Once it seemed that Spiro Agnew had the assignment more or less to himself--defending his President, and the republic for that matter, from the "nattering nabobs of negativism" in the press. Now the Vice President is only one member of a Republican chorus.

The latest attack occurred last week when the Republican National Committee newsletter Monday chastised NBC and United Press International for using North Vietnamese film and still pictures that purported to show civilians suffering from U.S. bombing. Monday interviewed executives of NBC and U.P.I, and paraphrased their responses this way: "When it comes to deciding if their facilities should be used to disseminate Communist propaganda, the question of whether the national interest of the United States is or is not served is not a consideration." Executive Producer Wallace Westfeldt of NBC Nightly News said later that he had been quoted out of context and that his meaning had been distorted. Broadcasting the film, he said, was "part of the free flow of information. It is very important to know what the North Vietnamese are seeing." Both news organizations had clearly identified the material's source, and such journalistic use of enemy-supplied pictures has been routine for years.
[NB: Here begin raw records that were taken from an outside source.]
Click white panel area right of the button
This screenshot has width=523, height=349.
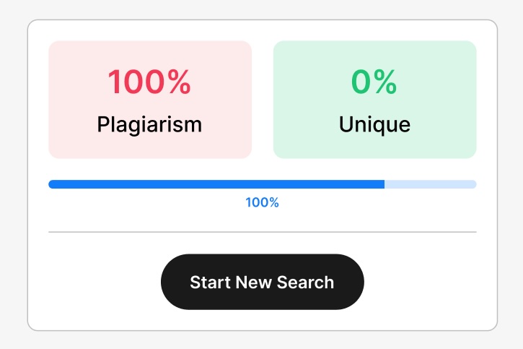click(431, 282)
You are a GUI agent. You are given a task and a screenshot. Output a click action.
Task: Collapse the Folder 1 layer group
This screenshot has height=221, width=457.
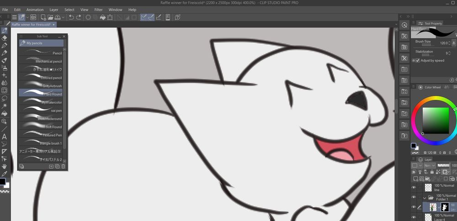(425, 198)
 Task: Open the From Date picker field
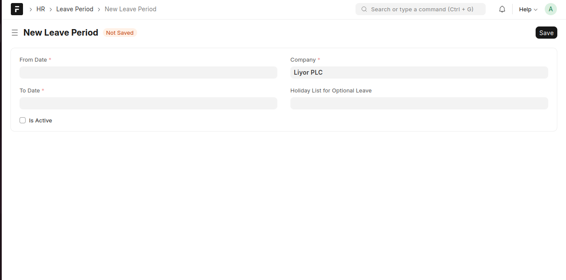(x=148, y=72)
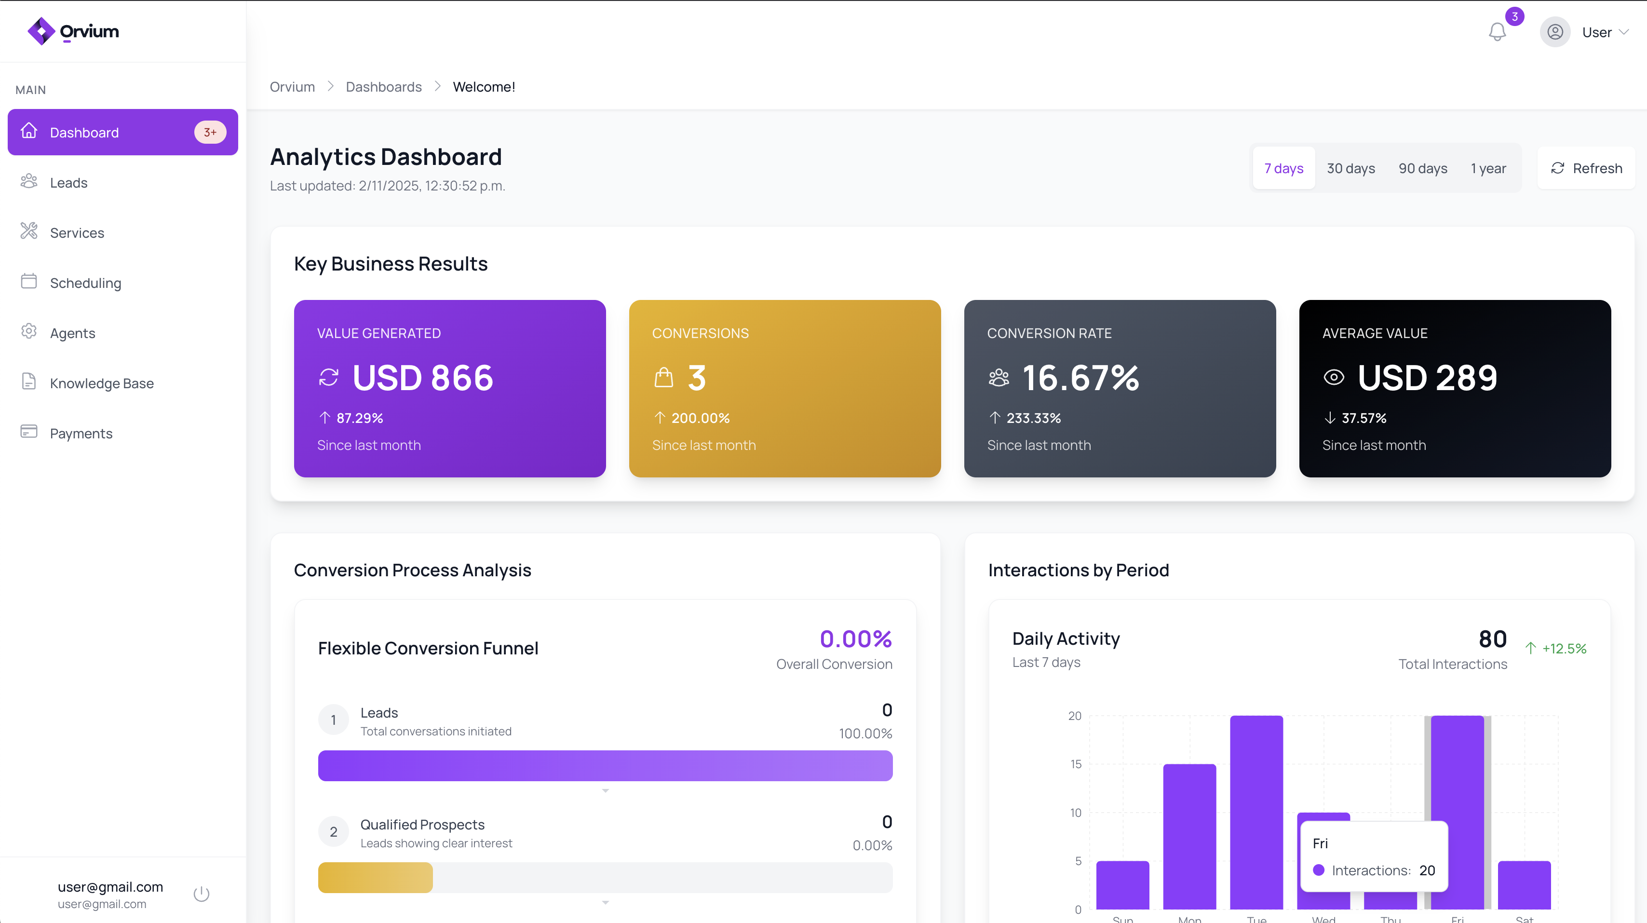
Task: Open Agents gear icon in sidebar
Action: (x=29, y=331)
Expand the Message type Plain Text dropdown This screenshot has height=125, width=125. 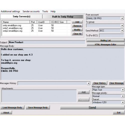click(x=123, y=90)
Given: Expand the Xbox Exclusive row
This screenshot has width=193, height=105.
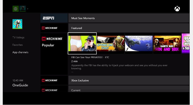Looking at the screenshot, I should pyautogui.click(x=129, y=80).
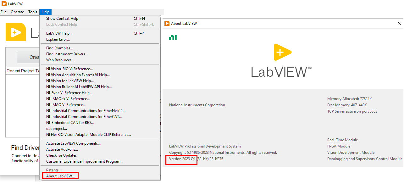Click the About LabVIEW title bar icon
Image resolution: width=404 pixels, height=184 pixels.
tap(167, 23)
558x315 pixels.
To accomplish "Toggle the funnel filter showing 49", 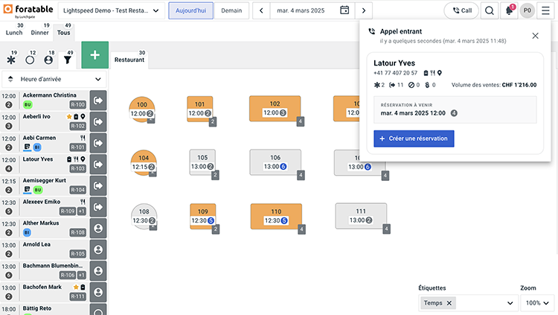I will (67, 59).
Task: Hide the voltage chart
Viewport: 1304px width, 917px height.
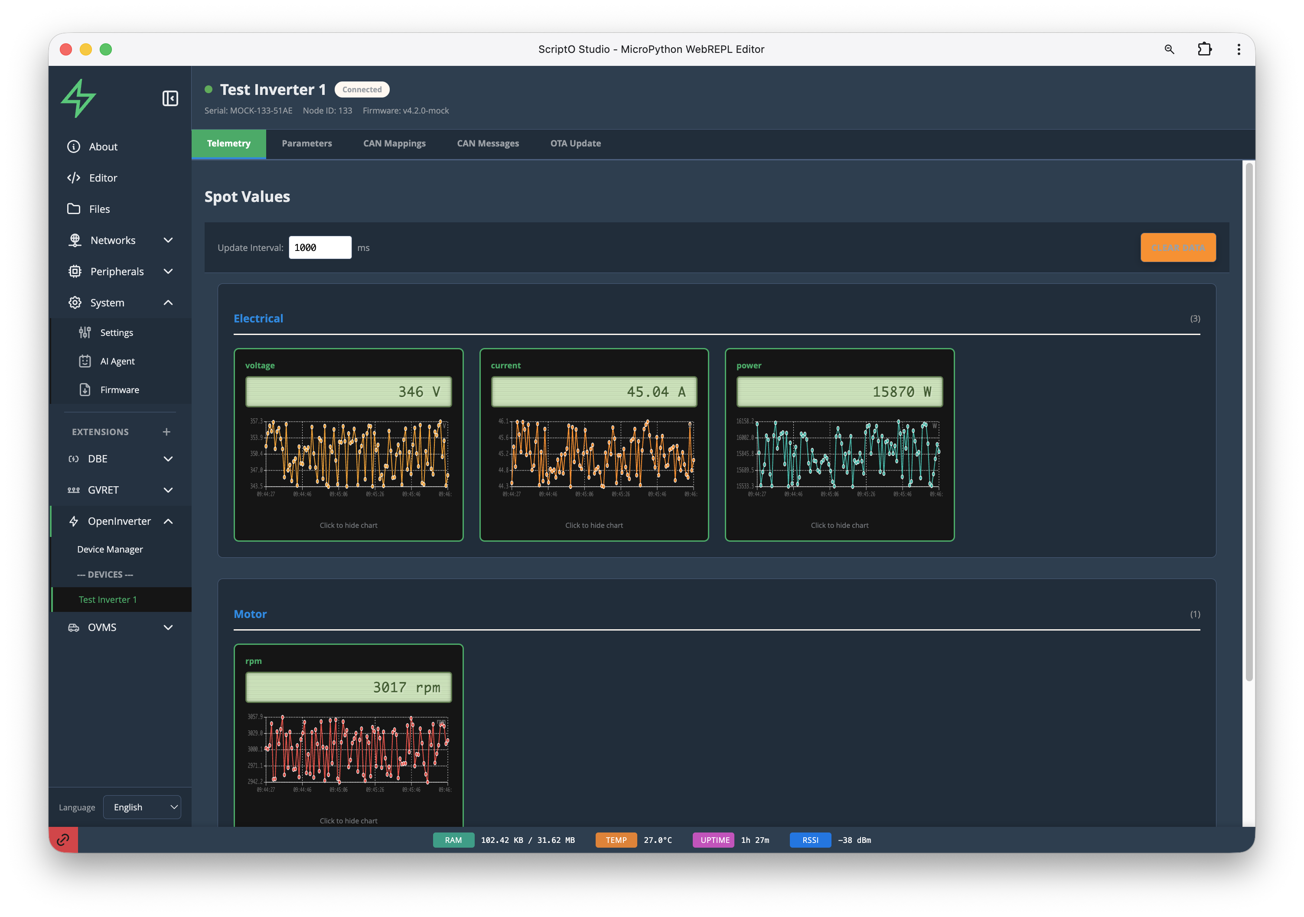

Monday's carping would be of little significance were it not for other signs. President Nixon himself recently bemoaned "the tendency of some in the media--not all, but some in the media--constantly to emphasize the negative." White House Speechwriter Patrick Buchanan told a television interviewer that a few networks, newspapers and newsmagazines were guilty of an anti-Administration "monopoly of ideas." He talked about "antitrust-type action" if the offenders continue to "freeze out opposing points of view." On Meet the Press, Presidential Adviser John Ehrlichman complained about young journalists intent on "salting away in their reporting on facts their own personal points of view." Patrick Gray, just before his appointment as acting director of the FBI, devoted a long speech to journalism's role in the "culture of disparagement." Kansas Senator Robert Dole, the Republican national chairman, warned a California audience of "attempted media sabotage of the national policies of the U.S."

The timing of the concerted outburst seems designed to defang criticism in advance of the presidential election campaign. And the strategy could be effective. The fact that many of the larger news organizations lean to the liberal side gives the Administration ammunition. The occasional errors committed by newsmen add to the media's credibility problem. "The White House is feeding on it," says Peter Lisagor of the Chicago Daily News, a past president of the White House Correspondents Association. "Now that they are coming up to the campaign, they look for a scapegoat. The press is an immediate and vulnerable target, because people tend to blame the press for the bad news they read."